“Restrepo,” a feature-length documentary, is as exciting and suspenseful as any summer blockbuster out there. More than that, it’s important that it be seen. The film follows a platoon of U.S. soldiers stationed in a 15-man outpost on a war-torn cliff in one of the most dangerous regions of Afghanistan in 2007. (See the trailer here.)
The 94-minute film is the experience of one platoon assigned the task of securing a hilltop combat outpost as part of the Army’s offensive in Kunar province, near the Afghan/Pakistan border. In the words of Captain Dan Kearney, “the road ends at the Korengal outpost and where the road ends, the Taliban begins.” The title “Restrepo” has two meanings. It is named after young Pfc. Juan S. Restrepo, a medic who was killed early in the deployment. The second meaning is the name of the outpost that his fellow soldiers built in his name.
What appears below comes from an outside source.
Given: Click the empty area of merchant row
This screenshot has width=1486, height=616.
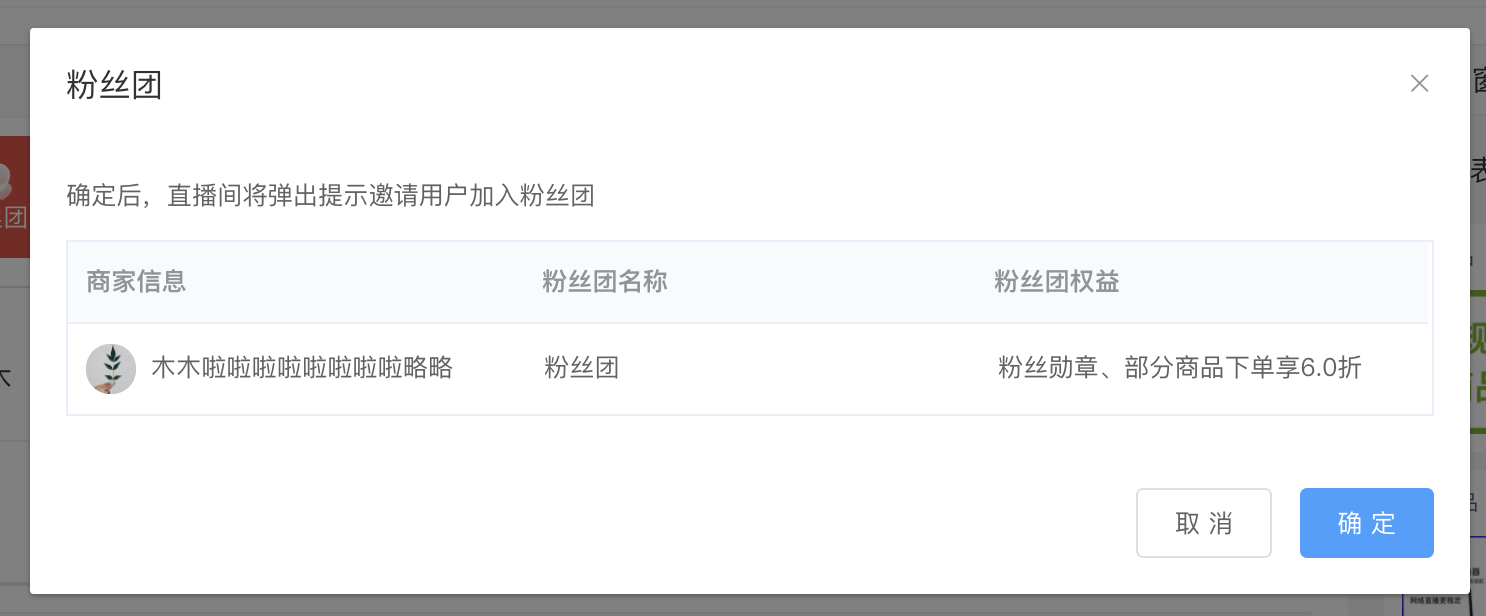Looking at the screenshot, I should (x=800, y=369).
Although it may lack the predetermined melodrama of other war narratives on film, “Restrepo” is the most intimate experience of war I’ve seen on the screen. The two filmmakers, writer Sebastian Junger (author of The Perfect Storm) and photojournalist Tim Hetherington, hunkered down with the soldiers for many stretches of a 14-month deployment.
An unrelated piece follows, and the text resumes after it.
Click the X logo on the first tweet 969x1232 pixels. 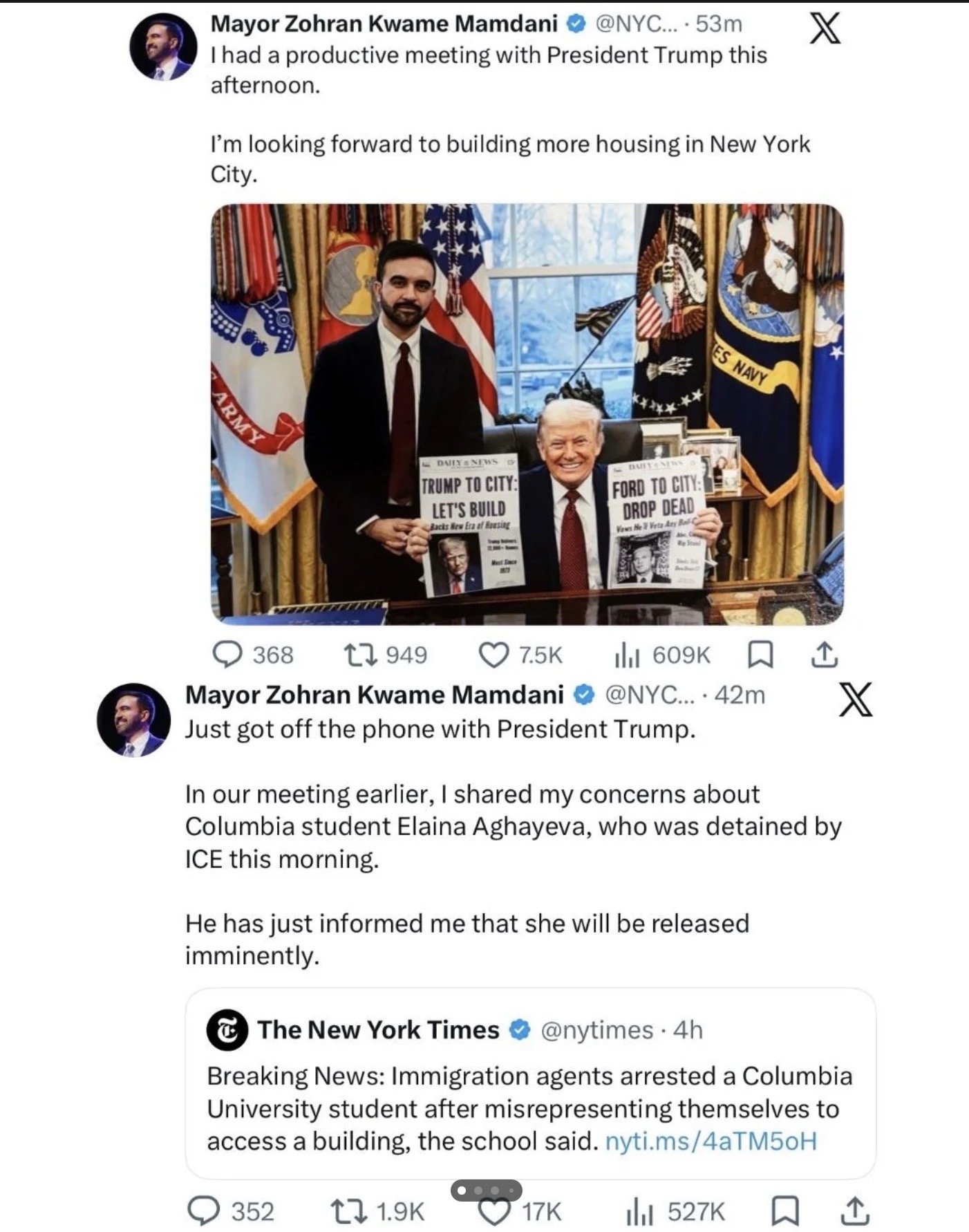825,29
No doubt the Hollywood establishment will have frustration dealing with the success of “Restrepo.” Chances are they will view it as just the latest in some seemingly endless glut of war documentaries about troops in the second Gulf War. That it is a film without advocacy on the matter of the U.S. presence there makes it unlikely that most of the media will know what to do with the film. Because it avoids giving the viewer answers, it has the subtle effect of conjuring up ones own questions while viewing the film.